Ballerina Dances Her Way To Nursing

By day she wears heels and a dress. At night, Jordan Pearsall wears scrubs and clogs. And when she goes to her locker to change, she sees a picture hanging on the locker door that reminds her of the inspiration behind her professional path.

The picture is of Pearsall’s father, Greg Doring, 65, recipient of a kidney transplant. 

She started her career as a ballerina, receiving an undergraduate degree in dance education. But as she saw her father’s health decline, a result of renal failure, Pearsall decided she needed to prepare for his care.

“I saw how hard my mom worked as a nurse and at first I thought it wasn’t for me. There can be a lot of stress. It’s tough but it can also be rewarding,” said Pearsall, 35, and the eldest child of Greg and Joanne Doring. “I felt like I needed to be there in case anything ever happened to my mom.”

So a decade after she began teaching dance, she returned to school and obtained her nursing degree. Months after she started, her father received a kidney transplant.

Originally from Maryland, Pearsall worked at an Annapolis hospital in OR and trauma before coming to IU Health. She became a transplant coordinator two years ago, and is coming up on her seventh year with the transplant surgery team.

“The days can get long and hard. I keep pictures in my locker and at my desk of my dad. It reminds me that if that team hadn’t been there, my dad may not be here. He got to see both my brother and I get married and he’s here for his grandkids,” said Pearsall.

Her move to Indianapolis isn’t a complete surprise to Pearsall’s family. When she was in nursing school she completed a scholarship application offered by IU Health that landed the hospital on her radar.

“I wanted to work in OR transplant because we are one of the only hospitals that has a dedicated OR transplant team. Other centers have adopted this model but at the time we were it,” said Pearsall, who is married to Mike Pearsall. They have one daughter, Alexandra, 3.

“She’s very much a child of a transplant nurse,” said Pearsall of her daughter. “She knows when I’m on call and pretends she’s on call.  She gets out her doctor kit and starts working on her doll. I’m a coordinator during daylight hours and I’m on call for OR at night. I live and breathe transplant.” As a transplant coordinator, she has about 80 adult and pediatric patients in her charge – helping them understand how they got to the point of transplant and keeping them healthy and on track to getting a transplant.

“I think I can connect closely because of my background. I tell them ‘I know you are scared’ and I tell them that I take OR calls and there’s a good chance I will have them in OR,” said Pearsall, as she describes the full circle of her caregiving. She works about 100 OR call hours every six weeks.  “It’s a unique position and is a good balance because I get to see the happily-ever-after. I know the struggles either as a coordinator or during surgery. I don’t get lost in the day-to-day stress because I have to hold onto the hope that we are part of a team not just for the patient but the whole family. We see them all life. We tell them this is a marriage and there is no divorce. We’re going to be together for the long haul.”

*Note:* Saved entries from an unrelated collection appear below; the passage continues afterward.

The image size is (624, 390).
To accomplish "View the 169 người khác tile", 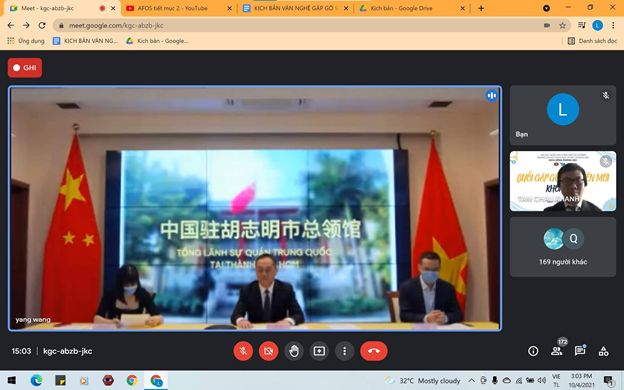I will pyautogui.click(x=563, y=247).
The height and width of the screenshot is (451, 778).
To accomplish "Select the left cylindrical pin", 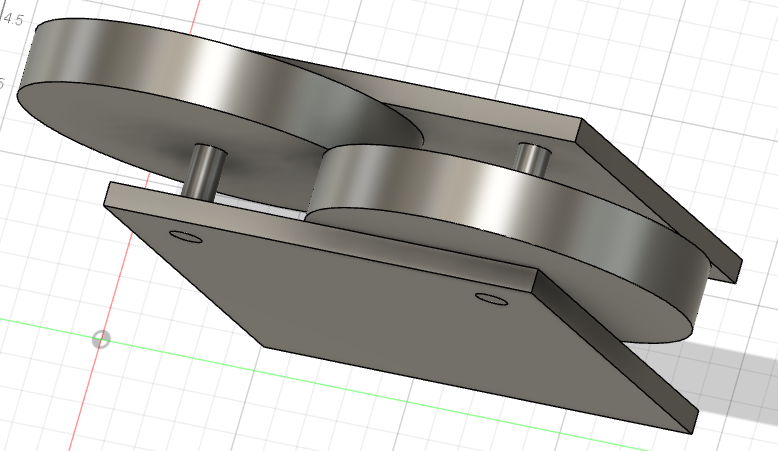I will 207,171.
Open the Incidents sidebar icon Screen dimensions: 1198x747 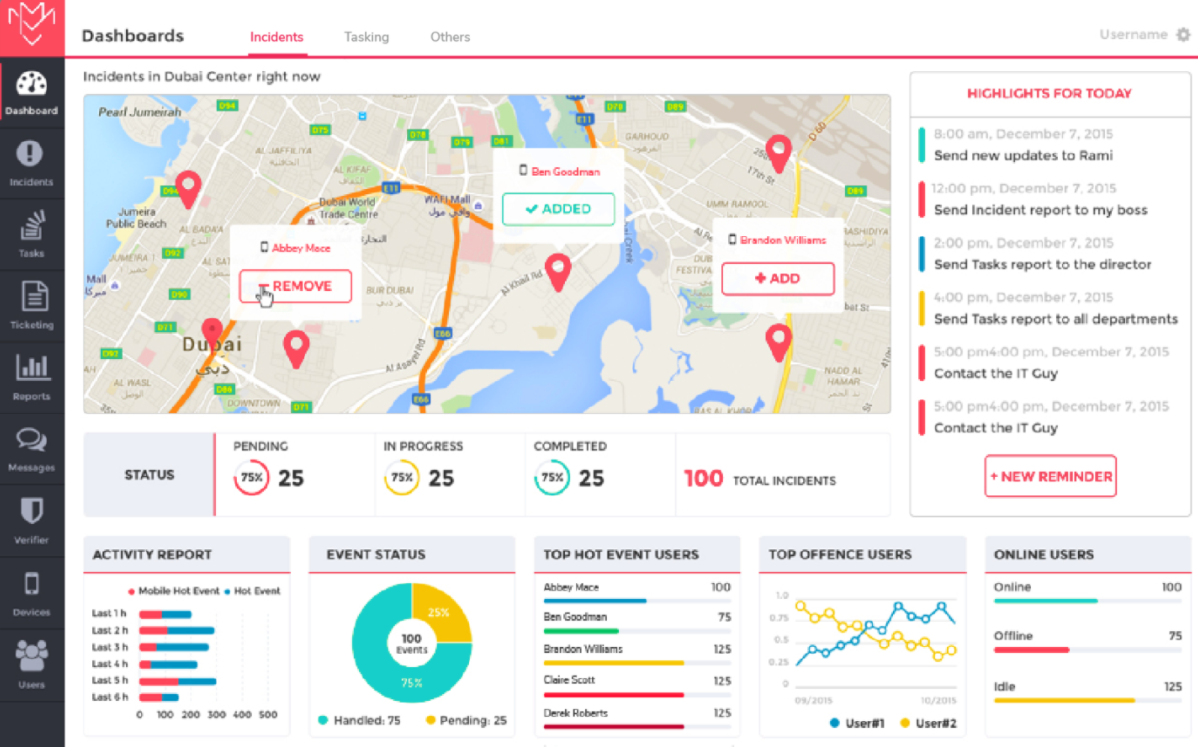click(x=31, y=163)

Knowing her patients inside and out is a career opportunity that Pearsall only dreamed about when she went into nursing.

“This is my passion. There have been such a series of events and I feel like this is what I should be doing, but I couldn’t do this without my husband. He and Ally have to share me with my patients but he allows me to do this because I can help so many people. We both remember how sick my dad was and now we see how far he has come – because of a transplant and a great team to care for him.” 

And what about dancing?

She recently started taking lessons with her daughter.

“My brain still thinks I’m a young dancer, but my body says I’m a busy 35-year-old nurse.”

— By T.J. Banes, Associate Senior Journalist at IU Health.